Action item ▸
All entries given below are to be returned word for word.

Record excerpts ▸
= Beginning of Section =

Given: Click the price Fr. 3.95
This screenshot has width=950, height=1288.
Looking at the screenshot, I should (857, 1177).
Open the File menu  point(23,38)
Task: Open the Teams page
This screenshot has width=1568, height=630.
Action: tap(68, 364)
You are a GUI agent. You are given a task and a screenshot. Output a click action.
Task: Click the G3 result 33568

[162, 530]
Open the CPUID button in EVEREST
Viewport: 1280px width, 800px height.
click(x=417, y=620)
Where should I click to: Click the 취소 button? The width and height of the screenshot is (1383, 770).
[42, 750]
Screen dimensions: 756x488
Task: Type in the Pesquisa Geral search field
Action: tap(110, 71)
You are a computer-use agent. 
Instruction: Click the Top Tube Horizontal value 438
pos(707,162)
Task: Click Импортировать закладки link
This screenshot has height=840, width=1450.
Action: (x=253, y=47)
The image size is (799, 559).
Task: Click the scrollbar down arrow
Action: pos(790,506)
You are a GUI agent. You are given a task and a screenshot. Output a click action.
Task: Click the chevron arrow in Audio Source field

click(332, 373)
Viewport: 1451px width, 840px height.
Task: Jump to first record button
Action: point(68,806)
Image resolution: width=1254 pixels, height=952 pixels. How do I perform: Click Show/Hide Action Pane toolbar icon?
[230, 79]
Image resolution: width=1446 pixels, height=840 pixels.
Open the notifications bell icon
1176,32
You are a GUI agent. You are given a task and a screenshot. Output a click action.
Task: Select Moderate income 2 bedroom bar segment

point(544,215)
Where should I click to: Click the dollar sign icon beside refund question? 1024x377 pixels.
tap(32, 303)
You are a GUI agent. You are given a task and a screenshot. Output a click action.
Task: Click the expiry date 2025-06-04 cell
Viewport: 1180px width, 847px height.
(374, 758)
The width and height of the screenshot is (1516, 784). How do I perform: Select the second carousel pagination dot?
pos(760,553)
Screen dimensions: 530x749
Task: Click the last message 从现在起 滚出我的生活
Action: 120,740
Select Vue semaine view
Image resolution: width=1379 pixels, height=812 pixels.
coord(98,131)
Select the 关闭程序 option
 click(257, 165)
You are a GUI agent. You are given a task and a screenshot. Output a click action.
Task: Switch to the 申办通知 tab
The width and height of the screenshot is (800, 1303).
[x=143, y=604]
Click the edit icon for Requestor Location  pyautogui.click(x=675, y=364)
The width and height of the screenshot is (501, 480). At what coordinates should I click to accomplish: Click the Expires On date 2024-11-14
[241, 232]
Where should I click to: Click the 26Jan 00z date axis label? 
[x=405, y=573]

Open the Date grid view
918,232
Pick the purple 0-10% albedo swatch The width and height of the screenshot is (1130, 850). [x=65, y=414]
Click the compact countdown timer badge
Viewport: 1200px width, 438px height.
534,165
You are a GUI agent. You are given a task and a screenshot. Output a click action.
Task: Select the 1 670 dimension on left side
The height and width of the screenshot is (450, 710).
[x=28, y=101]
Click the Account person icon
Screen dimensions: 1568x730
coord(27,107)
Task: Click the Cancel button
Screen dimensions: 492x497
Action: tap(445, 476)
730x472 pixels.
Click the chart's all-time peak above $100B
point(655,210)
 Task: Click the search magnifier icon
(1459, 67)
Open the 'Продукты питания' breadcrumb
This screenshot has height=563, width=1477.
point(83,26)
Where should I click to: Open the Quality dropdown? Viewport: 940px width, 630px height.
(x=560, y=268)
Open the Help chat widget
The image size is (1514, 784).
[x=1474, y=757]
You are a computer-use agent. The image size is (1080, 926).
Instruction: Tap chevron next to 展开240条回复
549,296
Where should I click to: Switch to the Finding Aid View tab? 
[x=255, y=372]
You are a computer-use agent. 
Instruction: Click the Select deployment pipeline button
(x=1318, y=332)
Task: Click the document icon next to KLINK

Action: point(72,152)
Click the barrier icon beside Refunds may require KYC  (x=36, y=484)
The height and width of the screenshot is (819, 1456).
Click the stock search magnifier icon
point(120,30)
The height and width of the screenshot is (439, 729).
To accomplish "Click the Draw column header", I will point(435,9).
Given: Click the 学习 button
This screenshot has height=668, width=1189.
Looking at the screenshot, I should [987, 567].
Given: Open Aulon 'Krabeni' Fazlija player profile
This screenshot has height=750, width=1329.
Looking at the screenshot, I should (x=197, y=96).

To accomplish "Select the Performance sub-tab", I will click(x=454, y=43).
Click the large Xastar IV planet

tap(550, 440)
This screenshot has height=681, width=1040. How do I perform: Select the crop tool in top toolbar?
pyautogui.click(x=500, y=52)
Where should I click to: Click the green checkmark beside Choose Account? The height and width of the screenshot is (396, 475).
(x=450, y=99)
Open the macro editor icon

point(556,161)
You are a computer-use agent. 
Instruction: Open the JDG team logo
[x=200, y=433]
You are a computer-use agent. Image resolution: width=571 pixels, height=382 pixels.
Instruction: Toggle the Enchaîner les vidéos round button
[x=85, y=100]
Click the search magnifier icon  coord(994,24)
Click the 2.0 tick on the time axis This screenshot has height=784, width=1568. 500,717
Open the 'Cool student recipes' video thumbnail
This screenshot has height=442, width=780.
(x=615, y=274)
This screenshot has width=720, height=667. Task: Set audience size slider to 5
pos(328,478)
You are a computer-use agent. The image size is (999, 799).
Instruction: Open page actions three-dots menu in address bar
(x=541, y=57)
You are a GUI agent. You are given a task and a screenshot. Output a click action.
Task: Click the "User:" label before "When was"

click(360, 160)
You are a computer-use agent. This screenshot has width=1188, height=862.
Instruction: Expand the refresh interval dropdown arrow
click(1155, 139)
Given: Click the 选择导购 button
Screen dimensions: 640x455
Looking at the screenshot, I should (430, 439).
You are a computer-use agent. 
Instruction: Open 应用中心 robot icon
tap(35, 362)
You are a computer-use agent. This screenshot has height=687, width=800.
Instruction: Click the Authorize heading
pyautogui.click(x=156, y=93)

= End of Section =

Exercise output ▸
Given: Click the price Fr. 3.95
This screenshot has width=950, height=1288.
Looking at the screenshot, I should (857, 1177).
Open the File menu  point(23,38)
Task: Open the Teams page
This screenshot has width=1568, height=630.
Action: tap(68, 364)
You are a GUI agent. You are given a task and a screenshot. Output a click action.
Task: Click the G3 result 33568

[162, 530]
Open the CPUID button in EVEREST
Viewport: 1280px width, 800px height.
click(x=417, y=620)
Where should I click to: Click the 취소 button? The width and height of the screenshot is (1383, 770).
[42, 750]
Screen dimensions: 756x488
Task: Type in the Pesquisa Geral search field
Action: tap(110, 71)
You are a computer-use agent. 
Instruction: Click the Top Tube Horizontal value 438
pos(707,162)
Task: Click Импортировать закладки link
This screenshot has height=840, width=1450.
Action: (x=253, y=47)
The image size is (799, 559).
Task: Click the scrollbar down arrow
Action: pos(790,506)
You are a GUI agent. You are given a task and a screenshot. Output a click action.
Task: Click the chevron arrow in Audio Source field

click(332, 373)
Viewport: 1451px width, 840px height.
Task: Jump to first record button
Action: point(68,806)
Image resolution: width=1254 pixels, height=952 pixels. How do I perform: Click Show/Hide Action Pane toolbar icon?
[230, 79]
Image resolution: width=1446 pixels, height=840 pixels.
Open the notifications bell icon
1176,32
You are a GUI agent. You are given a task and a screenshot. Output a click action.
Task: Select Moderate income 2 bedroom bar segment

point(544,215)
Where should I click to: Click the dollar sign icon beside refund question? 1024x377 pixels.
tap(32, 303)
You are a GUI agent. You are given a task and a screenshot. Output a click action.
Task: Click the expiry date 2025-06-04 cell
Viewport: 1180px width, 847px height.
(374, 758)
The width and height of the screenshot is (1516, 784). How do I perform: Select the second carousel pagination dot?
pos(760,553)
Screen dimensions: 530x749
Task: Click the last message 从现在起 滚出我的生活
Action: 120,740
Select Vue semaine view
Image resolution: width=1379 pixels, height=812 pixels.
coord(98,131)
Select the 关闭程序 option
 click(257, 165)
You are a GUI agent. You are given a task and a screenshot. Output a click action.
Task: Switch to the 申办通知 tab
The width and height of the screenshot is (800, 1303).
[x=143, y=604]
Click the edit icon for Requestor Location  pyautogui.click(x=675, y=364)
The width and height of the screenshot is (501, 480). At what coordinates should I click to accomplish: Click the Expires On date 2024-11-14
[241, 232]
Where should I click to: Click the 26Jan 00z date axis label? 
[x=405, y=573]

Open the Date grid view
918,232
Pick the purple 0-10% albedo swatch The width and height of the screenshot is (1130, 850). [x=65, y=414]
Click the compact countdown timer badge
Viewport: 1200px width, 438px height.
534,165
You are a GUI agent. You are given a task and a screenshot. Output a click action.
Task: Select the 1 670 dimension on left side
The height and width of the screenshot is (450, 710).
[x=28, y=101]
Click the Account person icon
Screen dimensions: 1568x730
coord(27,107)
Task: Click the Cancel button
Screen dimensions: 492x497
Action: tap(445, 476)
730x472 pixels.
Click the chart's all-time peak above $100B
point(655,210)
 Task: Click the search magnifier icon
(1459, 67)
Open the 'Продукты питания' breadcrumb
This screenshot has height=563, width=1477.
point(83,26)
Where should I click to: Open the Quality dropdown? Viewport: 940px width, 630px height.
(x=560, y=268)
Open the Help chat widget
The image size is (1514, 784).
[x=1474, y=757]
You are a computer-use agent. The image size is (1080, 926).
Instruction: Tap chevron next to 展开240条回复
549,296
Where should I click to: Switch to the Finding Aid View tab? 
[x=255, y=372]
You are a computer-use agent. 
Instruction: Click the Select deployment pipeline button
(x=1318, y=332)
Task: Click the document icon next to KLINK

Action: point(72,152)
Click the barrier icon beside Refunds may require KYC  (x=36, y=484)
The height and width of the screenshot is (819, 1456).
Click the stock search magnifier icon
point(120,30)
The height and width of the screenshot is (439, 729).
To accomplish "Click the Draw column header", I will point(435,9).
Given: Click the 学习 button
This screenshot has height=668, width=1189.
Looking at the screenshot, I should [987, 567].
Given: Open Aulon 'Krabeni' Fazlija player profile
This screenshot has height=750, width=1329.
Looking at the screenshot, I should (x=197, y=96).

To accomplish "Select the Performance sub-tab", I will click(x=454, y=43).
Click the large Xastar IV planet

tap(550, 440)
This screenshot has height=681, width=1040. How do I perform: Select the crop tool in top toolbar?
pyautogui.click(x=500, y=52)
Where should I click to: Click the green checkmark beside Choose Account? The height and width of the screenshot is (396, 475).
(x=450, y=99)
Open the macro editor icon

point(556,161)
You are a computer-use agent. 
Instruction: Open the JDG team logo
[x=200, y=433]
You are a computer-use agent. Image resolution: width=571 pixels, height=382 pixels.
Instruction: Toggle the Enchaîner les vidéos round button
[x=85, y=100]
Click the search magnifier icon  coord(994,24)
Click the 2.0 tick on the time axis This screenshot has height=784, width=1568. 500,717
Open the 'Cool student recipes' video thumbnail
This screenshot has height=442, width=780.
(x=615, y=274)
This screenshot has width=720, height=667. Task: Set audience size slider to 5
pos(328,478)
You are a computer-use agent. The image size is (999, 799).
Instruction: Open page actions three-dots menu in address bar
(x=541, y=57)
You are a GUI agent. You are given a task and a screenshot. Output a click action.
Task: Click the "User:" label before "When was"

click(360, 160)
You are a computer-use agent. This screenshot has width=1188, height=862.
Instruction: Expand the refresh interval dropdown arrow
click(1155, 139)
Given: Click the 选择导购 button
Screen dimensions: 640x455
Looking at the screenshot, I should (430, 439).
You are a computer-use agent. 
Instruction: Open 应用中心 robot icon
tap(35, 362)
You are a computer-use agent. This screenshot has height=687, width=800.
Instruction: Click the Authorize heading
pyautogui.click(x=156, y=93)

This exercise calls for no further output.